NeoStem’s Immune Modulation Program is establishing methods to isolate and expand human nTregs for large scale manufacturing to enable our planned clinical trials.
Type 1 Diabetes Program Development
Type 1 diabetes (also known as insulin dependent diabetes or juvenile diabetes) is caused by the autoimmune destruction of insulin-producing beta cells of the pancreas.
We have established a collaboration with UCSF and the laboratories of Drs. Jeffrey Bluestone and Qizhi Tang, to collaborate on the development of a therapy for the treatment of type 1 diabetes. This collaboration is advancing the Company’s Immune Modulation Program towards a Phase 2 trial, expected to be initiated in 2014 to evaluate the efficacy of autologous Tregs in type 1 diabetes.
In this collaboration, NeoStem will sponsor and manufacture a Treg product consisting of polyclonally expanded Tregs for the planned Phase 2 trial to treat patients newly diagnosed with type 1 diabetes. The collaboration also includes research efforts to develop the next generation of Treg products for therapeutic use. Dr. Bluestone, the Study Director, and Dr. Kevan Herold, the Study Principal Investigator (Yale University), completed the Phase 1 study of autologous Tregs in type 1 diabetes and expect to report the Phase 1 results at the American Diabetes Association Scientific Sessions in Chicago being held on June 13-17, 2014. These results are expected to serve as the basis for the initiation of the Company’s planned Phase 2 study.
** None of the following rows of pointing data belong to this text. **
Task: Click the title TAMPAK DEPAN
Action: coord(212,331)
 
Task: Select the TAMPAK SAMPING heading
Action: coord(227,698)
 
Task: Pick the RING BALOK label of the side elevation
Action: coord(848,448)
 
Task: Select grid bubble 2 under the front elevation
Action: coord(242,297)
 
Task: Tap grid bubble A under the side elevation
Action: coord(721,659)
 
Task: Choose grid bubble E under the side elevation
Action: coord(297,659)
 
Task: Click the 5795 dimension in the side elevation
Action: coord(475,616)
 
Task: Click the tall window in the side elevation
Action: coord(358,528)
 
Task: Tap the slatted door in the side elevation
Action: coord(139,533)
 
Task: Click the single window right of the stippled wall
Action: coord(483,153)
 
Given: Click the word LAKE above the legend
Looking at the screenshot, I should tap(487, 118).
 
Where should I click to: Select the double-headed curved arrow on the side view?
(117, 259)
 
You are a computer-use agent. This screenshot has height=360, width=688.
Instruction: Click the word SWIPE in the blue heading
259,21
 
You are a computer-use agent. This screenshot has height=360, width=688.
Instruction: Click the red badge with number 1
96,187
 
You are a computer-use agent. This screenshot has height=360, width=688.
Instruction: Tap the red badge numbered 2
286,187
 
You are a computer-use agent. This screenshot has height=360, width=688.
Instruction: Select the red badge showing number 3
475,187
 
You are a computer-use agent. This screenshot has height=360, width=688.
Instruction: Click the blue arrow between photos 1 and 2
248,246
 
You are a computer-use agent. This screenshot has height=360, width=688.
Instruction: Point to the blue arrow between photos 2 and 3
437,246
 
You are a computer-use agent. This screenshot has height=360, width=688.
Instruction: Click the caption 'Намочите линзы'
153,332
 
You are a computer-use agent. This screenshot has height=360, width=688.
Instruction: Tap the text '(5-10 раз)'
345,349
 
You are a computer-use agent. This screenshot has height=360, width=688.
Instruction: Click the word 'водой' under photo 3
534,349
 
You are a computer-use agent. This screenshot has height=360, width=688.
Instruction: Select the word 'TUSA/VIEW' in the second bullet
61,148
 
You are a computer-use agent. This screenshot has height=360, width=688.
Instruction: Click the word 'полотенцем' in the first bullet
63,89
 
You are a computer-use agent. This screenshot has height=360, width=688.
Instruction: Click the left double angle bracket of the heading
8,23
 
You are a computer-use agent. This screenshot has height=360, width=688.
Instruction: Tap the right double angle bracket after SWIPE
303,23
Steroid Resistant Asthma Program Development
Asthma, another condition caused by an imbalance in the immune system, occurs when excessive inflammation is triggered in the lungs resulting in constriction of the airways and difficulty breathing. The causes of asthma are complex, however it is known that over-activity of T-helper type 2 (Th2) cells is a common feature. Th2 cells secrete the inflammatory signals that lead to the symptoms of asthma. Existing evidence indicates that Treg cells may regulate Th2 activity and therefore may have a beneficial effect on severe asthma. We are planning a pilot clinical trial to assess the effect of Treg therapy on severe asthma. We expect to initiate in Canada, a Phase 1 trial of Tregs to support a steroid resistant asthma indication in 2014.
Other Potential Therapeutic Targets
Other potential therapeutic targets for T Regulatory cells could include prevention of organ transplant rejection and graft vs. host disease (GVHD). Tregs have been evaluated in early phase human clinical trials and have shown clinical results in cases of GVHD, lupus and multiple sclerosis.